-- Task objective --
Start the copy at the line holding "Open ticket 61026 link in table" and continue it exactly through the last line of the entries, leaving out pictures and anything else.

(Collected data)
>>>>>

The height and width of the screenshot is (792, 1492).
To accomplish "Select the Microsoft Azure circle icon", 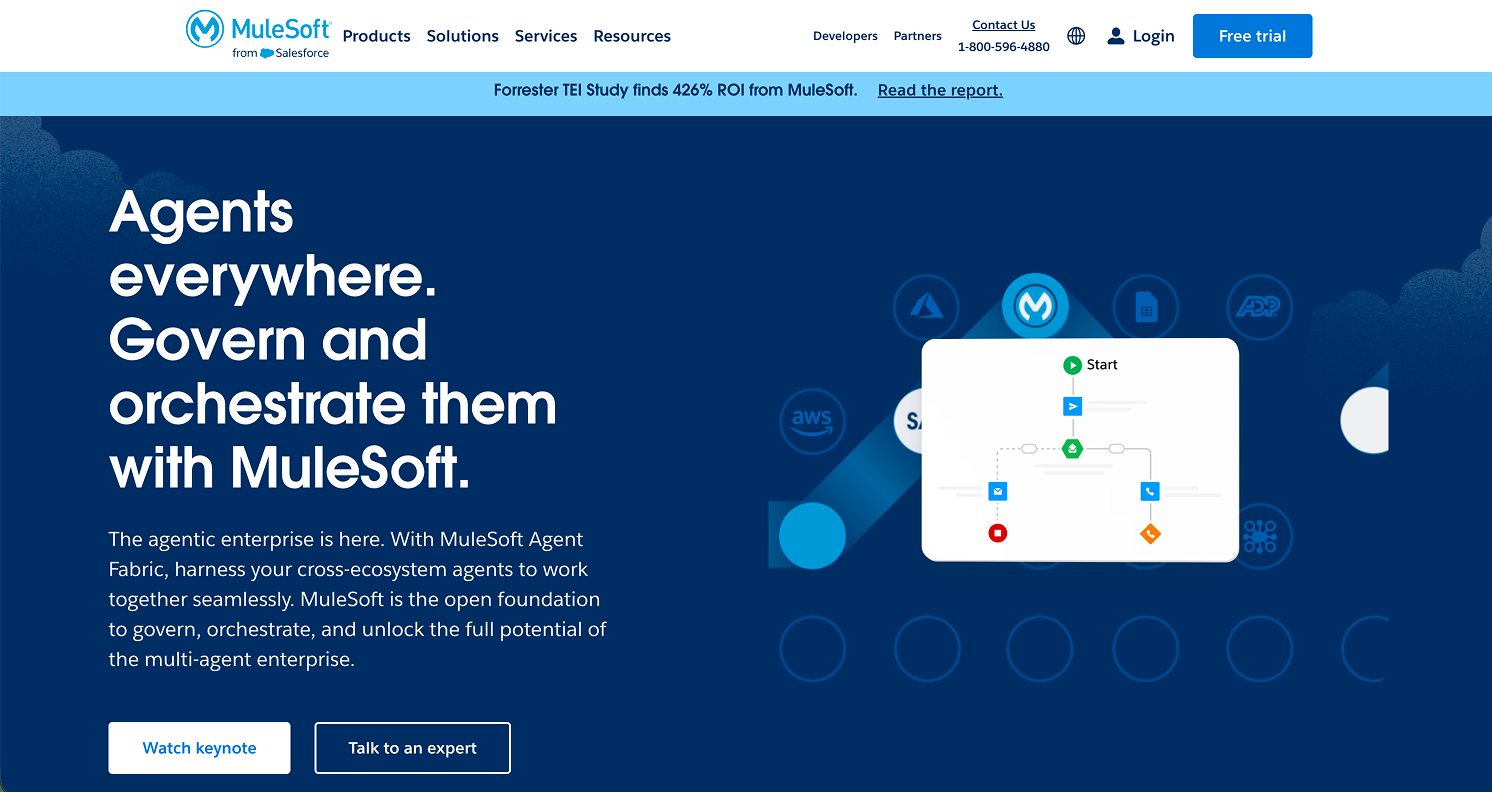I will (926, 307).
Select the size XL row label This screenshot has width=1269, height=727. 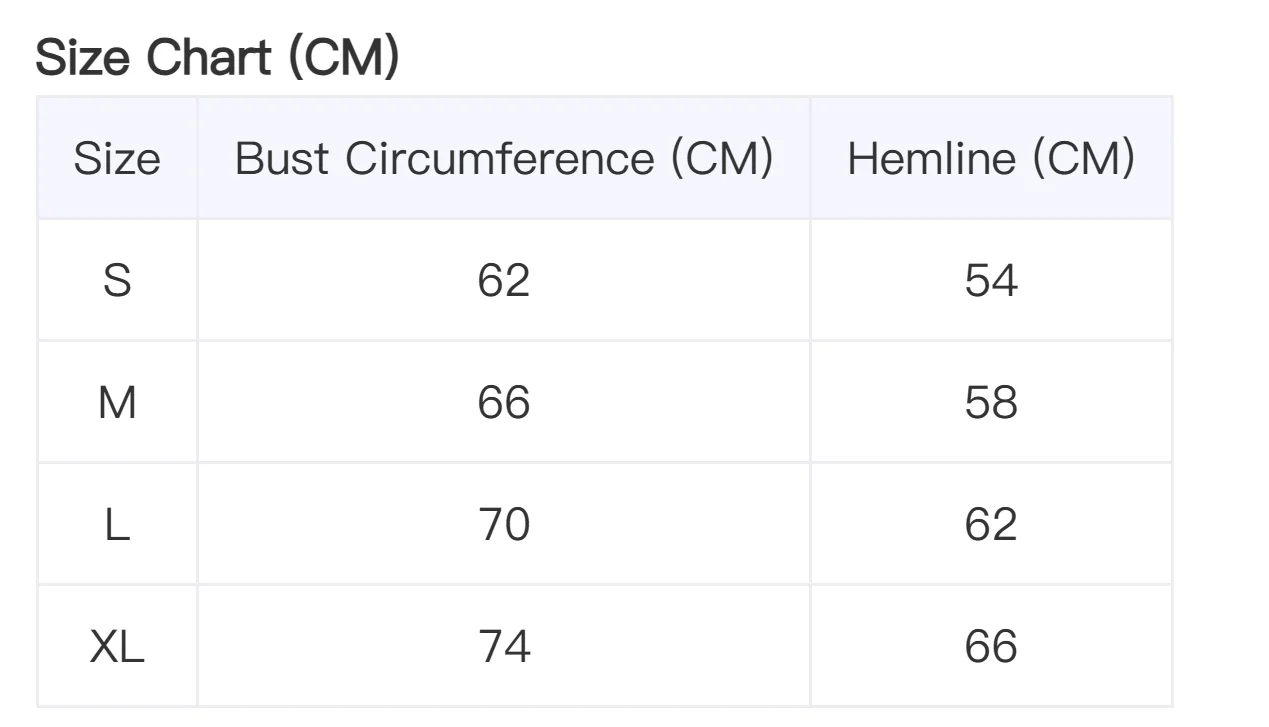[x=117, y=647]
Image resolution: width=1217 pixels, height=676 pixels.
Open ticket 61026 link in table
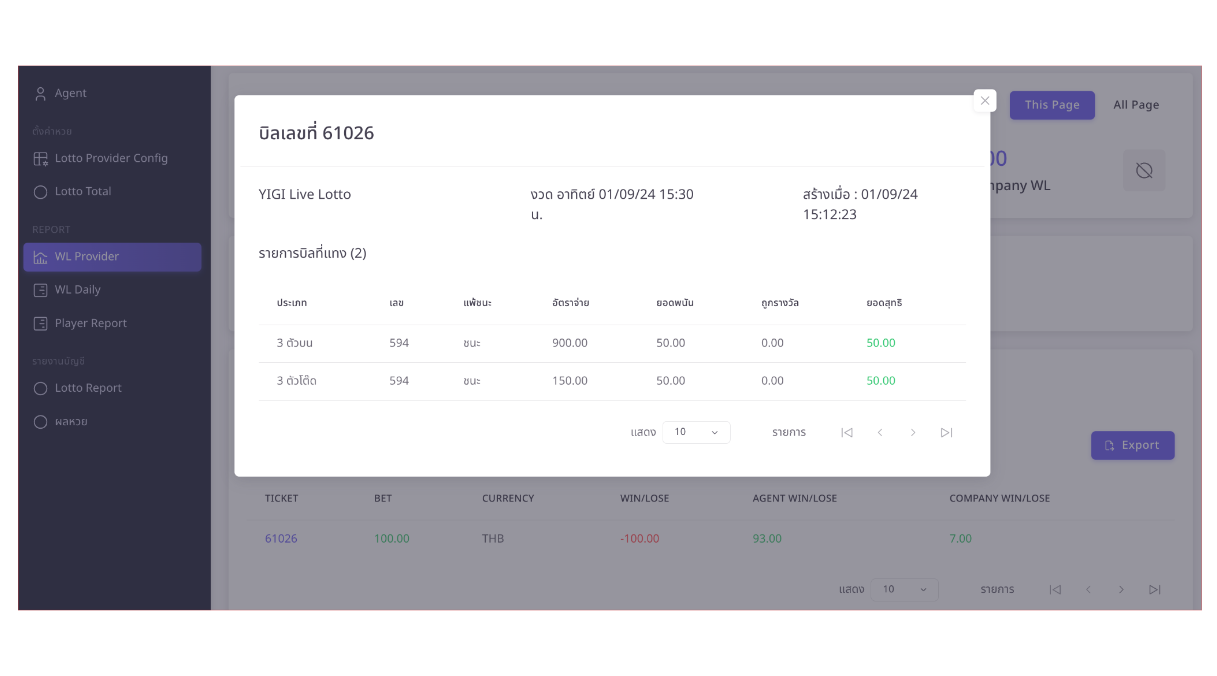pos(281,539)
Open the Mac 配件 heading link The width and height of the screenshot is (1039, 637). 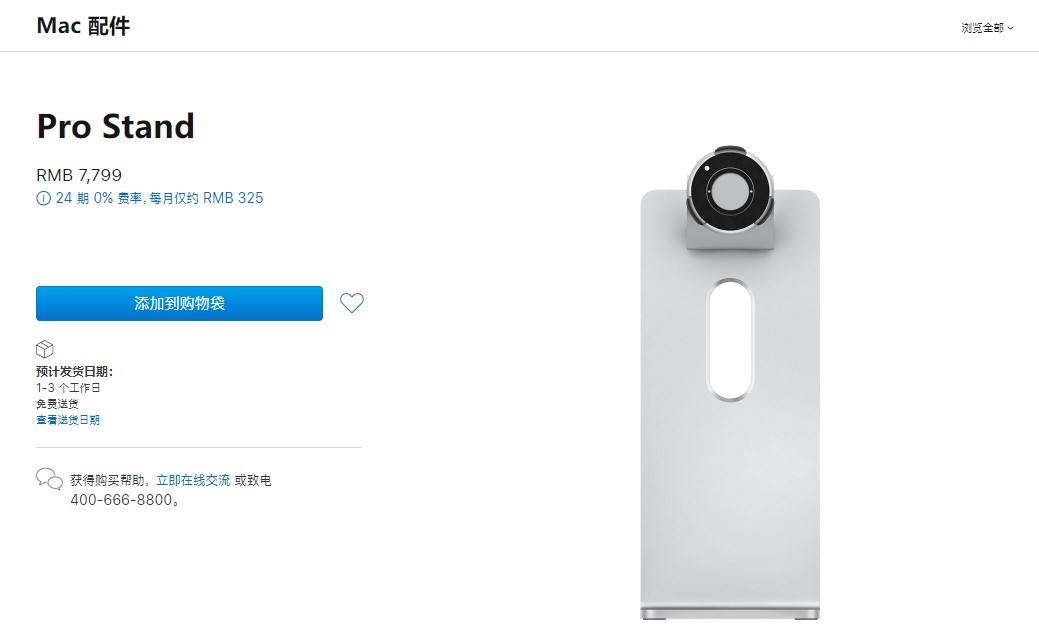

<<<<<

-- Solution for this problem --
Open ticket 61026 link in table
pos(281,539)
Open the Mac 配件 heading link The width and height of the screenshot is (1039, 637). 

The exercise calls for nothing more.